As we entered the house we were greeted by a horrific smell of pinekjøtt. Dried and salted lamb, boiled in hot water and then cooked in the oven for another century or so. Seriously? Is that what you call food? I don’t think so. But A, being very polite person choked down the food and topped it off with a smile. Occasionally we would made some ‘mhmmmm’ sounds which was paired with a little ‘how can I spit this out without anyone seeing it?’ whisper. We washed the food down with some gløgg, a very very very sweet hot drink infused with raisins and nuts and some other things I blended out, Norwegians just drink that to keep warm at Christmas. Needless to say that neither A nor I went for seconds on neither the food nor the drinks. There were about 30 people, all of them dressed nicely and all of them having big smiles on their faces. We all genuinely enjoyed the company (which so far was the only thing we really enjoyed). We had some good laughs, some wonderful conversations, some jokes were told and all in all it was just wonderful to be surrounded by such caring people. And then: dessert. Now, I don’t know how many of you ever heard anybody say ‘let’s go and have Norwegian food, I know this really good Norwegian restaurant, right around the corner’ but I never heard anyone say that, not even in Norway. So you can imagine my face as I choked down some cloud berries. Something Norwegians are particularly fond off, they also are very secretive about there whereabouts and if it were up to me, it might as well stay that way. Cream and tasteless berries. To one of these A is allergic and the other one is just not what you would call delicious.

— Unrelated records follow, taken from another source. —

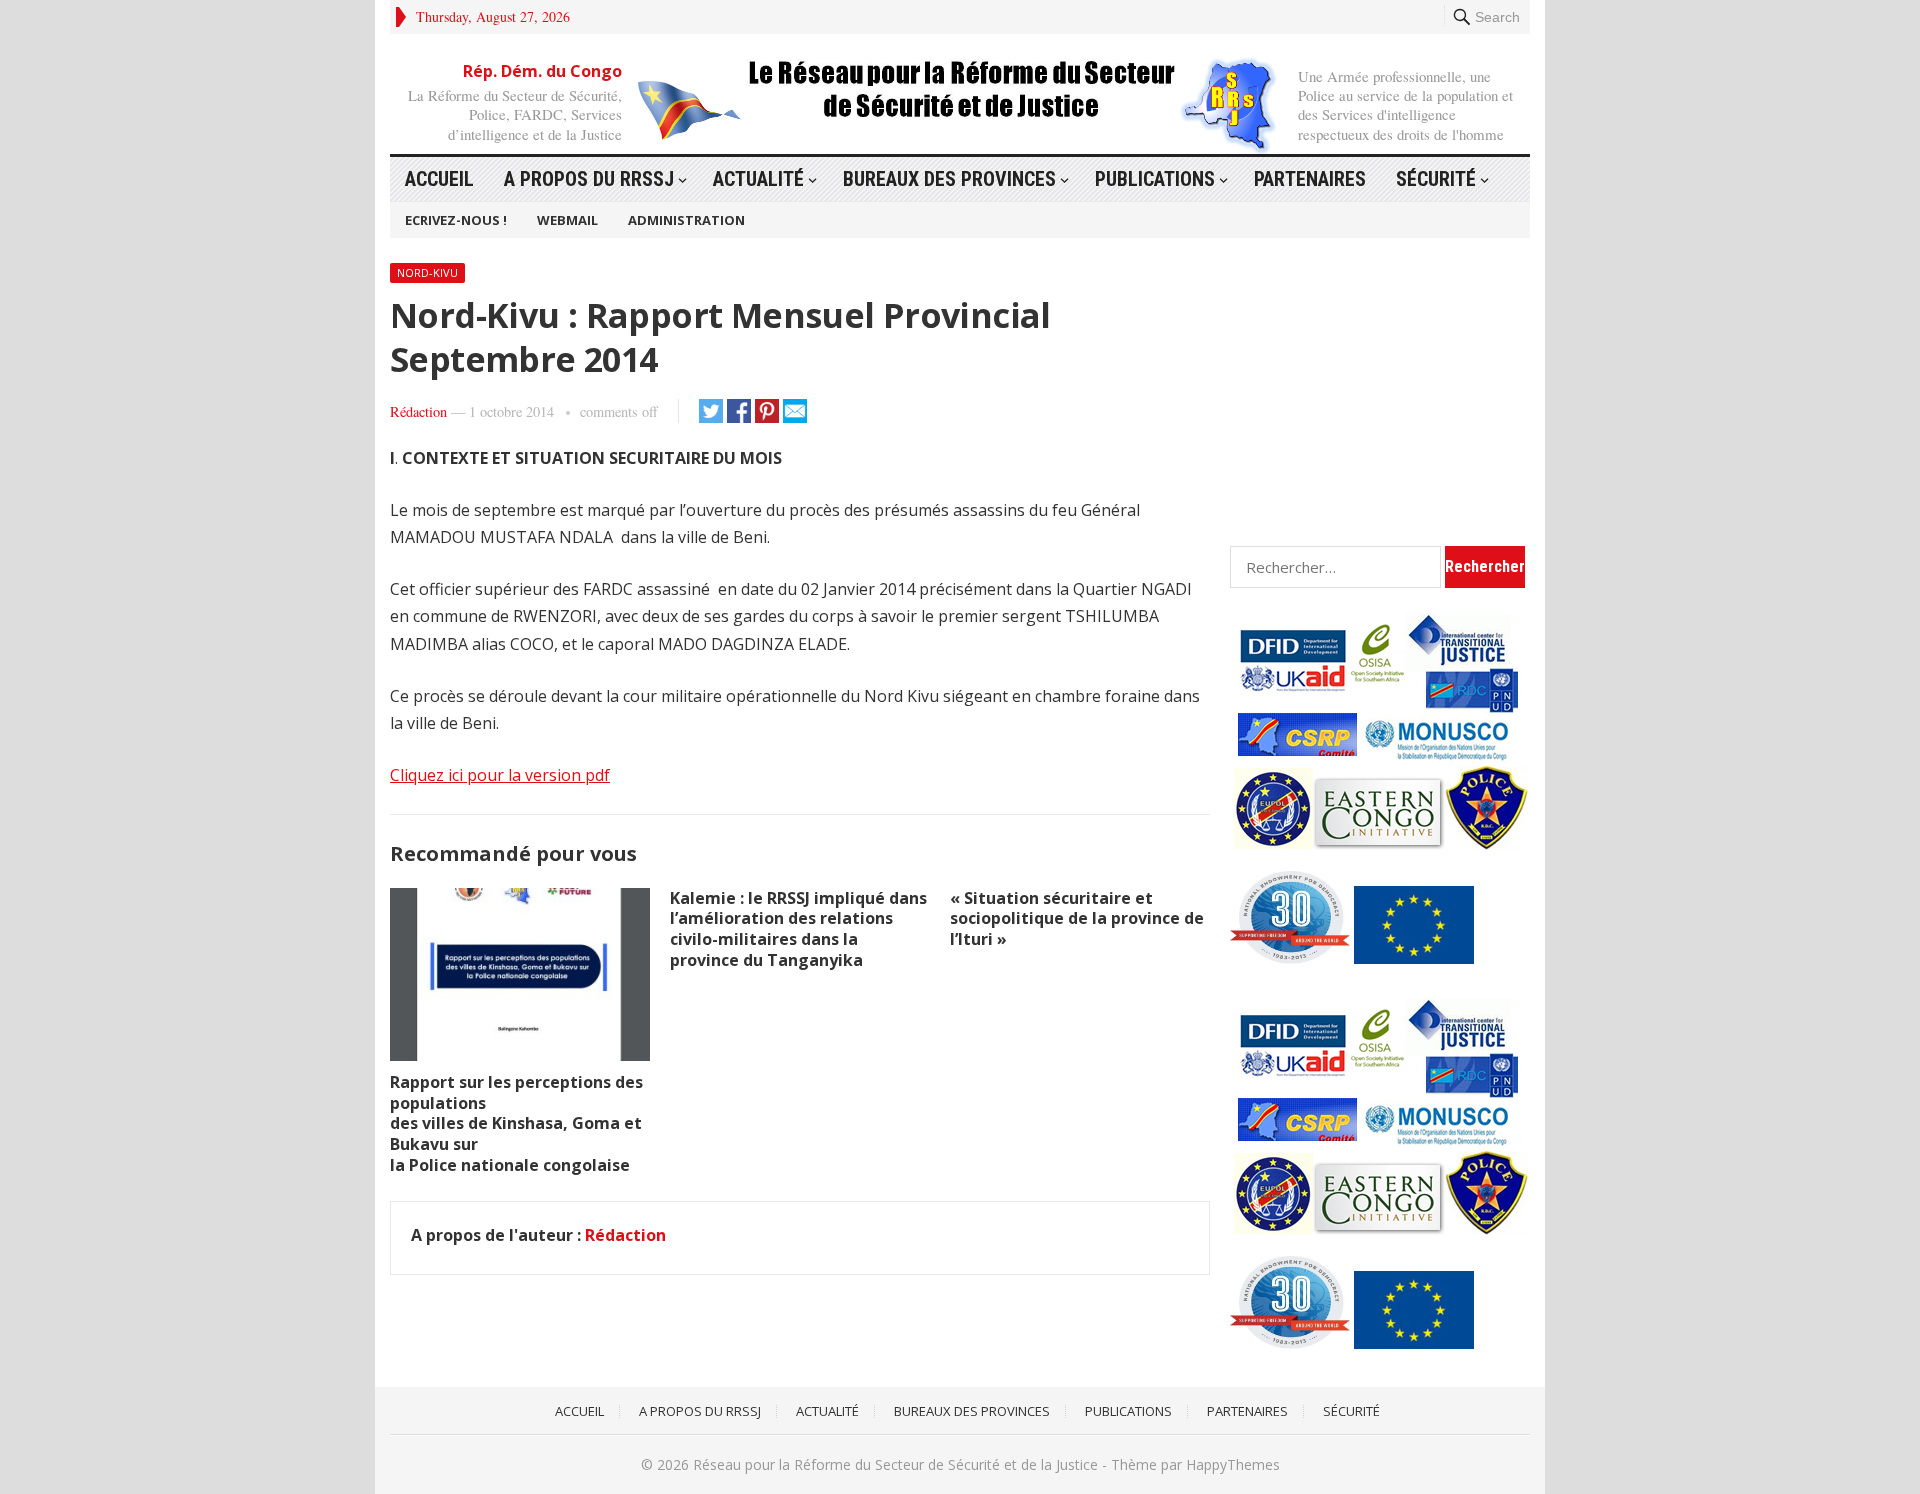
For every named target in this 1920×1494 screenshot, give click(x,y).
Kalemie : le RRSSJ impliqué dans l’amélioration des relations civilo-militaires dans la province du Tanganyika (798, 929)
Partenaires (1310, 179)
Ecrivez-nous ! (456, 220)
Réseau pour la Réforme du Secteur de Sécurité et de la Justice (895, 1464)
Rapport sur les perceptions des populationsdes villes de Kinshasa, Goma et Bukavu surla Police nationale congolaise (516, 1123)
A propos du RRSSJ (589, 179)
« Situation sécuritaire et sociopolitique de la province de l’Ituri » (1077, 919)
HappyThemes (1233, 1464)
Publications (1155, 179)
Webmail (567, 220)
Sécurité (1436, 179)
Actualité (758, 179)
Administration (686, 220)
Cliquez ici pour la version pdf (500, 775)
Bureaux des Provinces (949, 179)
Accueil (439, 179)
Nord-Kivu (427, 272)
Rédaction (418, 411)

No surprise here – no seconds either. However we ate all the displayed chocolate, pepperkakene (= ginger bread) and all the other sweets that were put out. And then, the highlight of the evening: the dance around the Christmas-tree. What you need: a Christmas tree in the middle of the room, and 30 people holding hands and a sense for music. What you do: hold hands, walk either one or the other way around the Christmas tree and sing. What we did: laugh. It was just such a bizarre experience, not knowing the lyrics to the songs and walking and laughing and singing and making some hand gestures to the songs that were sung. Needless to say, we had a one-of-a-kind-blast. By the end of this both A and I were just genuinely happy and merry (and made a mental note for a new tradition we wanted to keep). After some quiz-games A gave me a long look, which I interpreted as, ‘I really love it here, let’s stay longer’ but what actually meant ‘let’s go home before we miss our train’. The good news was the public transportation was still running, the bad news was our train needed another 30 minutes before it would get here and we were stuck in the terrible cold. Somehow we made it home, somehow we made it through the day, somehow we survived our very first Christmas all by ourselves and somehow I know with certainty that Norwegian food will never ever, in my life time be on my Christmas dinner list, ever.